Warga Tetap Menolak Relokasi
“Saya sebagai perwakilan dari keramat ingin menjelaskan kenapa saya sampai ke Jakarta, karena di sini tidak ada keadilan. Kampung tua sudah ada hampir satu abad sehingga jangan direlokasikan”, ujar tokoh masyarakat Rempang, Gerisman di depan Kapolresta Barelang, Kombes Nugroho Tri Nuryanto, saat kegiatan diskusi bersama di Rempang, Senin (28/8/2023) kemarin.
Hal senada juga disampaikan perwakilan warga Rempang lain, Suardi. Ia mengaku resah dengan kegiatan pematokan lahan di kampungnya.
“Harapan kami, segera mungkin wujudkan keinginan masyarakat, kami tidak mau ada relokasi, ini sudah harga mati, dan mohon agar aparat penegak hukum dalam melakukan tindakan agar sesuai tupoksi”, harap Suardi.

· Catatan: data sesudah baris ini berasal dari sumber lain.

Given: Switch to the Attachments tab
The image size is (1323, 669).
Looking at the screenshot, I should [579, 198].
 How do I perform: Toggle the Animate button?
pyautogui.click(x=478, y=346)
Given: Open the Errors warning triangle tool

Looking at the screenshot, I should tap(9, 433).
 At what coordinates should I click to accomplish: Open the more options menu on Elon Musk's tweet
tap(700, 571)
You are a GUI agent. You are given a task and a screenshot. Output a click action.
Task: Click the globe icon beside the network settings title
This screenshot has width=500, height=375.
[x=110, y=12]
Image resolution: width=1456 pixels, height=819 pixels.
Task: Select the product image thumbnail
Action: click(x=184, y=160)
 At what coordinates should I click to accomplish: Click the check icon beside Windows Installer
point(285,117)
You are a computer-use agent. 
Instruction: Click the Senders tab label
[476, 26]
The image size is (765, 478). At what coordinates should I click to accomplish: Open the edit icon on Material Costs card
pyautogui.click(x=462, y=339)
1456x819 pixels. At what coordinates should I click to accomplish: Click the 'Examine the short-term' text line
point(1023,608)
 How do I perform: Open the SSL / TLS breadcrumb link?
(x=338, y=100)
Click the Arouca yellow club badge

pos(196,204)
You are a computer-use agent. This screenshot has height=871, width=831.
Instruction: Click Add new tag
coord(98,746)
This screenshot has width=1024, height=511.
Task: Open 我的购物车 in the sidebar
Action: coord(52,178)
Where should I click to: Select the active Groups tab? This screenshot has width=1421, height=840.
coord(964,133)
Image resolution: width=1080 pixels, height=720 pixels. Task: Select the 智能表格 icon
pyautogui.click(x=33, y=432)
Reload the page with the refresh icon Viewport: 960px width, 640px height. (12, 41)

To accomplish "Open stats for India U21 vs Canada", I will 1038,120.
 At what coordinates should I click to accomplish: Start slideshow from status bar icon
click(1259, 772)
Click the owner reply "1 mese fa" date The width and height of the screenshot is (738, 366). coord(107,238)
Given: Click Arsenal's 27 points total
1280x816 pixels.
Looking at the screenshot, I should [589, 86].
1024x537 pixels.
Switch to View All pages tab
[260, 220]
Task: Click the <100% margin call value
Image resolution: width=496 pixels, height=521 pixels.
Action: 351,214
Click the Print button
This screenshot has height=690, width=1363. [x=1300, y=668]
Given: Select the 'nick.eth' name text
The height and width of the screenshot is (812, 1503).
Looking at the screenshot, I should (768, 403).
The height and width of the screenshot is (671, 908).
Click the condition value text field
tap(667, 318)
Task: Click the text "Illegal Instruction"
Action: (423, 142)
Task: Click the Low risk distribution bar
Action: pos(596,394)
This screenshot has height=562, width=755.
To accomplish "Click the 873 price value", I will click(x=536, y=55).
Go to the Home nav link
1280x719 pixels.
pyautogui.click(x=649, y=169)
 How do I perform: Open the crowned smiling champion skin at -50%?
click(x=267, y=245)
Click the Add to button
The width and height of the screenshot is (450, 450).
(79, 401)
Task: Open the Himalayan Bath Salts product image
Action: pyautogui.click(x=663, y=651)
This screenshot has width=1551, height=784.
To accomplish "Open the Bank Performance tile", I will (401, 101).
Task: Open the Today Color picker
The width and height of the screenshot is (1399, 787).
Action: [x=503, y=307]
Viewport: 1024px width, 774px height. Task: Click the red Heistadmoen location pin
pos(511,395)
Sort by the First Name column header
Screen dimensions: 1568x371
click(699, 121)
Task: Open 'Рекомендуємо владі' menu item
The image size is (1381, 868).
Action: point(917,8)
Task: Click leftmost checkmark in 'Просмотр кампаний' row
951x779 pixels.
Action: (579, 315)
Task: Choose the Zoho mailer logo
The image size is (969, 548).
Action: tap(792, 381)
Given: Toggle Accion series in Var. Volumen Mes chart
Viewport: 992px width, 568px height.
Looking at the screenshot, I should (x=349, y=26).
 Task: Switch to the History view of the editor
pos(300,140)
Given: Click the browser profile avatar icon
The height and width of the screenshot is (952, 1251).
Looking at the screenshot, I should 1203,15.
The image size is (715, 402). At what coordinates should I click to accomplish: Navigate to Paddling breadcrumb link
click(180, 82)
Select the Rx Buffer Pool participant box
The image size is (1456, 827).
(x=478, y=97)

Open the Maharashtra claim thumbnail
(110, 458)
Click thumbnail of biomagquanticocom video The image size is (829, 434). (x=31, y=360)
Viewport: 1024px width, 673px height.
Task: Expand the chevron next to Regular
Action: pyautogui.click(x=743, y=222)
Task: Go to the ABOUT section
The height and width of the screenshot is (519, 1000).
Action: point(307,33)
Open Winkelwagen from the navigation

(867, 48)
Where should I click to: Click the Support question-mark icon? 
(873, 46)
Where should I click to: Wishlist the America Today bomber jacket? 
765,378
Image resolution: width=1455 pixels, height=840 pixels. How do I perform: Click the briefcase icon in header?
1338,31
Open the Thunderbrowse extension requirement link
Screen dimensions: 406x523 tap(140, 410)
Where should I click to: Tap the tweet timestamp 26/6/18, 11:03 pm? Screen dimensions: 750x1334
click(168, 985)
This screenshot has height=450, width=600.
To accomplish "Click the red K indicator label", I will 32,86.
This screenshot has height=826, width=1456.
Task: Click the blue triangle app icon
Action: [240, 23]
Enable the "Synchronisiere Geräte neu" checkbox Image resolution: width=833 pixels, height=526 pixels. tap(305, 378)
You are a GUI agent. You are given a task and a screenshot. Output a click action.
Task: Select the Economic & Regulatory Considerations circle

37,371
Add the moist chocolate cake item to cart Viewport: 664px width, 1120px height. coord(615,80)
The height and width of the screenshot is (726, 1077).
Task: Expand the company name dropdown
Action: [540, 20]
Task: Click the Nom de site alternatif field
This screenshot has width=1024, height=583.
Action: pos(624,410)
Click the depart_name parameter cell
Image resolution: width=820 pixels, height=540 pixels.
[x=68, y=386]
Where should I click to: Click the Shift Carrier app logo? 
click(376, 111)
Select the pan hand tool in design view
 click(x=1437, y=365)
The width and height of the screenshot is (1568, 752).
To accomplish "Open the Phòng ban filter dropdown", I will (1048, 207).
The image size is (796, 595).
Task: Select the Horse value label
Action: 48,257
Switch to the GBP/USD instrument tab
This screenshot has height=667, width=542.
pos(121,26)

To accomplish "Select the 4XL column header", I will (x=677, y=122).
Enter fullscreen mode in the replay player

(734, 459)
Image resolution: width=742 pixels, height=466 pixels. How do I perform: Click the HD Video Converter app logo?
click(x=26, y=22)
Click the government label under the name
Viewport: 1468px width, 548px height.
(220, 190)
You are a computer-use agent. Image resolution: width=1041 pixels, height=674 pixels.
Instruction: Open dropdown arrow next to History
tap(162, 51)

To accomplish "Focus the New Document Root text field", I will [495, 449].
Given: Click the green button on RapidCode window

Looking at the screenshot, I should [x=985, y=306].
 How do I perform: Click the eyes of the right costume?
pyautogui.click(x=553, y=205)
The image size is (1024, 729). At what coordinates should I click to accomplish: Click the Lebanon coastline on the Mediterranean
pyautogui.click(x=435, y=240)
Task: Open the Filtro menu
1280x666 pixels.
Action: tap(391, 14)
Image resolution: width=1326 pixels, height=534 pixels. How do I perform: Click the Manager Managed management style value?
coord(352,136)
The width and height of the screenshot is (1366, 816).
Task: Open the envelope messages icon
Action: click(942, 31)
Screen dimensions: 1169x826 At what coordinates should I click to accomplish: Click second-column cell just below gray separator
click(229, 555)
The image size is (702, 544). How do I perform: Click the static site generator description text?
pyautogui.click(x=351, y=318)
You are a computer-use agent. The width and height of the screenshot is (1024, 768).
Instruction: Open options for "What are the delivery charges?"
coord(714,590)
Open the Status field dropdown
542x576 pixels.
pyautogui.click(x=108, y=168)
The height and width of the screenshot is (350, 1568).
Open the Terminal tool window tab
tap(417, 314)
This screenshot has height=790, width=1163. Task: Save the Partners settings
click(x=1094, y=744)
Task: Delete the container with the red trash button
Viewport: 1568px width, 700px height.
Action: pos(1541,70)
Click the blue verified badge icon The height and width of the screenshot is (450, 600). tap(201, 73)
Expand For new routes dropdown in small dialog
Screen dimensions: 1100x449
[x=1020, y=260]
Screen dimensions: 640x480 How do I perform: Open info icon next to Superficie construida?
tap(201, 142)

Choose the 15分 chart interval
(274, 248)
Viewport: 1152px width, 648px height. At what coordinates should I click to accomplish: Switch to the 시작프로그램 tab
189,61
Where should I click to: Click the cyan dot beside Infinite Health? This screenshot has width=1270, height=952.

“Kami persilahkan masuk pengembangan, namun kampung kita jangan digusur, kita lakukan pemblokiran karena jika dipaksa dilakukan pengukuran akan timbul konflik, sehingga kami takut, pada saat sudah diukur, lahan kita menjadi hilang dan akan timbul tumpah darah, BP Batam agar menunjukkan juga surat kepemilikan lahan”, katanya.